DATASET EXCERPTS START
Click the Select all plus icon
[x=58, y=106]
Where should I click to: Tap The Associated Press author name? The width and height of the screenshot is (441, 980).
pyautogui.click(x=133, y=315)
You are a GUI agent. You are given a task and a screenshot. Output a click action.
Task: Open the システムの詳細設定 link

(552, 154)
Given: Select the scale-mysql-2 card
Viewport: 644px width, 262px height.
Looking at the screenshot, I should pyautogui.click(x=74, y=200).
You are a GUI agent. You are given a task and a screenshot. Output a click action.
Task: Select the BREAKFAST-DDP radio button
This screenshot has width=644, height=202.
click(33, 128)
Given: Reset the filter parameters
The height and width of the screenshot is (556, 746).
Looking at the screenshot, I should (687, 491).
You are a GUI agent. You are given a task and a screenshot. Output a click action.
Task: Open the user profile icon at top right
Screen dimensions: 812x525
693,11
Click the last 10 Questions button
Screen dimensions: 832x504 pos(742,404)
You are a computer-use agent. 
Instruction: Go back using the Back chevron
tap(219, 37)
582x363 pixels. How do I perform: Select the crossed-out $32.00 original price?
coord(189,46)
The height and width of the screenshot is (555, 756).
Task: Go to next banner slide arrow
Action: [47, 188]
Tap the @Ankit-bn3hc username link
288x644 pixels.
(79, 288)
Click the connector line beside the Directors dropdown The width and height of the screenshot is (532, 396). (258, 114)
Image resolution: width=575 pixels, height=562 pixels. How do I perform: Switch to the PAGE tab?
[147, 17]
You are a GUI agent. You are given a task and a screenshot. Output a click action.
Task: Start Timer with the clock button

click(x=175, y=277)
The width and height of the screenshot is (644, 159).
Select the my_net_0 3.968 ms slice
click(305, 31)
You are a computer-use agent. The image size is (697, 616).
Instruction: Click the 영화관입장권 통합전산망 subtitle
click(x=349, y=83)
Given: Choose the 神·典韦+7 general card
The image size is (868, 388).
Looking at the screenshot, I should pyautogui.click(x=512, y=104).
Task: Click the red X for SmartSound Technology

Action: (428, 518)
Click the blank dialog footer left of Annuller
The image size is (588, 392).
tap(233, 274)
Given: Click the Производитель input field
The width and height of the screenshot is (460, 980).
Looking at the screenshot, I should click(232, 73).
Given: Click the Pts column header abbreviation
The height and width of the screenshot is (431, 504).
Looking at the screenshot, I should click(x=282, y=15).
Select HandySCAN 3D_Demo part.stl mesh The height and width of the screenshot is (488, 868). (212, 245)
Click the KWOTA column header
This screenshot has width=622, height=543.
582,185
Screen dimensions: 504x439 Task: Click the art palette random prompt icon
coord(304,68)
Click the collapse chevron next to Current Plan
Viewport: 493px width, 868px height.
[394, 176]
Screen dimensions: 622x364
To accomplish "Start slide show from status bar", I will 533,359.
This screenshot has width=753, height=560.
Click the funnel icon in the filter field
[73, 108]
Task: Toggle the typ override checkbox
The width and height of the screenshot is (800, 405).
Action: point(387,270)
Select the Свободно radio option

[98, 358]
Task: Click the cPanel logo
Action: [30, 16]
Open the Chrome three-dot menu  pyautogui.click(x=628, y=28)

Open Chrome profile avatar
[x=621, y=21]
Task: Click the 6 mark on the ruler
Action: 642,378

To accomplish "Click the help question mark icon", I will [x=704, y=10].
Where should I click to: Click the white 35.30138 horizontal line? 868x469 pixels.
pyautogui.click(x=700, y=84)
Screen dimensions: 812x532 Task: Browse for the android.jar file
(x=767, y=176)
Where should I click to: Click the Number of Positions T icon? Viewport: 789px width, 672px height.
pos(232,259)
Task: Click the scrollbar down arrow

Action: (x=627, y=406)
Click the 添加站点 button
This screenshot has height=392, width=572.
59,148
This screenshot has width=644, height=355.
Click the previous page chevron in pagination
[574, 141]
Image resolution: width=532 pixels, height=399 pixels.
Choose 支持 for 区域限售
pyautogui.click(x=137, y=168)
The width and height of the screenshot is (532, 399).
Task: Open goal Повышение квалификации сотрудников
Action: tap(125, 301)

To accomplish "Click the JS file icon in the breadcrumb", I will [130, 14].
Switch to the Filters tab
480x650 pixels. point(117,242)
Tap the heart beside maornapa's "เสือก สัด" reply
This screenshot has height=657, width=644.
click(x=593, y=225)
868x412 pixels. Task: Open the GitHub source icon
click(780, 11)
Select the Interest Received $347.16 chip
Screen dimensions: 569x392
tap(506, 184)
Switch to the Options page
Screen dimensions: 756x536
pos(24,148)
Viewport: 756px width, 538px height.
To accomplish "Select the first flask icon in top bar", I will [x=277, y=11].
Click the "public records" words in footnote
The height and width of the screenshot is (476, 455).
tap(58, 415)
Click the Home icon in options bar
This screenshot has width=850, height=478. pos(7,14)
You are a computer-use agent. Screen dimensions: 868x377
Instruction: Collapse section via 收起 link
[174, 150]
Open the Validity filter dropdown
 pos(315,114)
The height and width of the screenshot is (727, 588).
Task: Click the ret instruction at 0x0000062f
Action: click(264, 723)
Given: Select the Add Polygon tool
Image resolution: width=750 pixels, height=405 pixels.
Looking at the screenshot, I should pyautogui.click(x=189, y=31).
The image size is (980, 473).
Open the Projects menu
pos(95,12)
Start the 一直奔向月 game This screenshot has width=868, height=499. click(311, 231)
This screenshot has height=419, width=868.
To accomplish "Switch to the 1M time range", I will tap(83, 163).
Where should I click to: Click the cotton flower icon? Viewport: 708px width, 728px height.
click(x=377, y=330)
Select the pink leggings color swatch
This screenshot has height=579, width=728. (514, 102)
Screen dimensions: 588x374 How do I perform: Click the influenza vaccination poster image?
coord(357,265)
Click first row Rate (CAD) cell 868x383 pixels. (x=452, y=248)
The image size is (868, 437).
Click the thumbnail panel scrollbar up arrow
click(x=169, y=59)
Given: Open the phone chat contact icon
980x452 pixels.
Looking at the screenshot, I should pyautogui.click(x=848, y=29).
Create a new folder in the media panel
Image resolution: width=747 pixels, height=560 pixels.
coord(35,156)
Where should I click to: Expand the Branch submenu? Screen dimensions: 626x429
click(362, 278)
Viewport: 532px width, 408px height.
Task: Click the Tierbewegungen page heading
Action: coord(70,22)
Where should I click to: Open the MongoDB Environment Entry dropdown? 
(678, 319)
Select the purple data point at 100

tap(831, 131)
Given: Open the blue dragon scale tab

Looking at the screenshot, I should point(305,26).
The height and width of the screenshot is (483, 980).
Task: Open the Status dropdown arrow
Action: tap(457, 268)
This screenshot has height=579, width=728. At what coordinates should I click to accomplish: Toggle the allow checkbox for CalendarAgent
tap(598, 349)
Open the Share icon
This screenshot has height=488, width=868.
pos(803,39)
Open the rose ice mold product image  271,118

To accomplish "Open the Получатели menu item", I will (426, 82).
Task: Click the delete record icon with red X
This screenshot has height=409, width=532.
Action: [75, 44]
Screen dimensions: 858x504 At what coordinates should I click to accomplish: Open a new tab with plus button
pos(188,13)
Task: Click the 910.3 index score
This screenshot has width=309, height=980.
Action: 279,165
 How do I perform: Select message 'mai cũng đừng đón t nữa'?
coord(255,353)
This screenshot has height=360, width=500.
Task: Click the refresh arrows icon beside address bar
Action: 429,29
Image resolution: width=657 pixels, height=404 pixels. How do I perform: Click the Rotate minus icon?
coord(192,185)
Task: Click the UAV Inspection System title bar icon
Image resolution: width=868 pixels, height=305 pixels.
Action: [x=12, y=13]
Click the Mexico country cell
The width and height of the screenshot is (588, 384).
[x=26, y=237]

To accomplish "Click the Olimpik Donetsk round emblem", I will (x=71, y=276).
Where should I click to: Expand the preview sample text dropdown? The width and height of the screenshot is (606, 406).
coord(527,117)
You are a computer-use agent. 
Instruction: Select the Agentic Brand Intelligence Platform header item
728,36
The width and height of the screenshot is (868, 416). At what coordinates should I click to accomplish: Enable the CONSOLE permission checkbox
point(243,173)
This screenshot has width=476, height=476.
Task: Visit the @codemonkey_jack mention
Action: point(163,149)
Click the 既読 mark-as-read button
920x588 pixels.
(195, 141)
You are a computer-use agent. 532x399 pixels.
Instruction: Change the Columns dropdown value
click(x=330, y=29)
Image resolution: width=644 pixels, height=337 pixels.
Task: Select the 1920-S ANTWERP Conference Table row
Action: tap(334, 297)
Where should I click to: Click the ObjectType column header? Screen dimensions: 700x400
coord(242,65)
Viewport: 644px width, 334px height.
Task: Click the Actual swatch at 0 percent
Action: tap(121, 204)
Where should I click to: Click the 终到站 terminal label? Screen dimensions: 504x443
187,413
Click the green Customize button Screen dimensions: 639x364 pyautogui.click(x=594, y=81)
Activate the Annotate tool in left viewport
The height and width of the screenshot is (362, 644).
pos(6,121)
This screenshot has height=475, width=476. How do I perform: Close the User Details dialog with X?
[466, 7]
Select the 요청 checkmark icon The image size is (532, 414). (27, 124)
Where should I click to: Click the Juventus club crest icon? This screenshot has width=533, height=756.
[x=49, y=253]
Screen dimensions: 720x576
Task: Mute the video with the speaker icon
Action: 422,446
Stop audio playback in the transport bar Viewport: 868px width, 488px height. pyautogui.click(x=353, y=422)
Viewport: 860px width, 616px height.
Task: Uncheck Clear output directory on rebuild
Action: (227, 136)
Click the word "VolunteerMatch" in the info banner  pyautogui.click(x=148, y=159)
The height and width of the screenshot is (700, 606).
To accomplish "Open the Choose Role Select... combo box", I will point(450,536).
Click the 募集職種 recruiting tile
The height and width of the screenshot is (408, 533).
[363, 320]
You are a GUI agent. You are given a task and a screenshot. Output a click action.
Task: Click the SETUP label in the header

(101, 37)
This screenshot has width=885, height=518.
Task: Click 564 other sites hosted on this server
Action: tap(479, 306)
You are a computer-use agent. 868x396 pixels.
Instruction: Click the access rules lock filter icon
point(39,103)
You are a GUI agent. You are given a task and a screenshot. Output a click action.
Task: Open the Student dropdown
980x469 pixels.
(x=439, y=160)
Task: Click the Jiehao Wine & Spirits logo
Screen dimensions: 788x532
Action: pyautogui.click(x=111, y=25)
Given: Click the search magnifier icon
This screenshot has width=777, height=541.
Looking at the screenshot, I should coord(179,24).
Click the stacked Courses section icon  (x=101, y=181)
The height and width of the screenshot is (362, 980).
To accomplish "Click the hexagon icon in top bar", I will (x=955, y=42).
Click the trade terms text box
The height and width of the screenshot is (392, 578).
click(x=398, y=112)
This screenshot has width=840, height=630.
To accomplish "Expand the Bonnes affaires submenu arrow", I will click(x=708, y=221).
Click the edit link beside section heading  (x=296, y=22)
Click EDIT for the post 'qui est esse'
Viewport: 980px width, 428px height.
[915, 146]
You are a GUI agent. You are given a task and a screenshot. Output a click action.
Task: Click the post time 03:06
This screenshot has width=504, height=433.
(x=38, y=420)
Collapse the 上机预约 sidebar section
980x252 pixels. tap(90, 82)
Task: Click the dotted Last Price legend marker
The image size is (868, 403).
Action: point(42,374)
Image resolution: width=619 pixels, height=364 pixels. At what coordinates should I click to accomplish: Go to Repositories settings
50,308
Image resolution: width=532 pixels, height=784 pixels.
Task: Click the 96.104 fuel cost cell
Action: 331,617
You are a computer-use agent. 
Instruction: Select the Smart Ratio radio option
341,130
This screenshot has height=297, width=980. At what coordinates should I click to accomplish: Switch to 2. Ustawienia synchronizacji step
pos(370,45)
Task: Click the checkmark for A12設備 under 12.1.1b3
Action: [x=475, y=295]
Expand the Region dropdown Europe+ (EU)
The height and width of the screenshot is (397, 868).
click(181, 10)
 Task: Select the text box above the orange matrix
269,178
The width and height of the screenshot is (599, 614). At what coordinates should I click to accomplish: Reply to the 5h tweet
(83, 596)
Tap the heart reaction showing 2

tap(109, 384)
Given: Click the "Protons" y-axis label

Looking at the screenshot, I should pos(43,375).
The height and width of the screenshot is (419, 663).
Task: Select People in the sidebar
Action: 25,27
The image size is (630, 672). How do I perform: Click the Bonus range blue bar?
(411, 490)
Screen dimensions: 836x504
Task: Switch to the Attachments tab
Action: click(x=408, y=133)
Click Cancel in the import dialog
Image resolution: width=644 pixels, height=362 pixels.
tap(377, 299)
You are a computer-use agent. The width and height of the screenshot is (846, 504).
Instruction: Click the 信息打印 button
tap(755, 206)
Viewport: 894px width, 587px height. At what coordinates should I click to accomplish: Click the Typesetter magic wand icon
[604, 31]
DATASET EXCERPTS END
▶ [WORK ITEM]
Reproduce exactly the lines of the records above from the one with "This screenshot has height=419, width=868." to the one with "Given: Open the phone chat contact icon", both included, and leave out everything else.

▶ [RESULT OF THE EXERCISE]
This screenshot has height=419, width=868.
To accomplish "Switch to the 1M time range", I will tap(83, 163).
Where should I click to: Click the cotton flower icon? Viewport: 708px width, 728px height.
click(x=377, y=330)
Select the pink leggings color swatch
This screenshot has height=579, width=728. (514, 102)
Screen dimensions: 588x374 How do I perform: Click the influenza vaccination poster image?
coord(357,265)
Click first row Rate (CAD) cell 868x383 pixels. (x=452, y=248)
The image size is (868, 437).
Click the thumbnail panel scrollbar up arrow
click(x=169, y=59)
Given: Open the phone chat contact icon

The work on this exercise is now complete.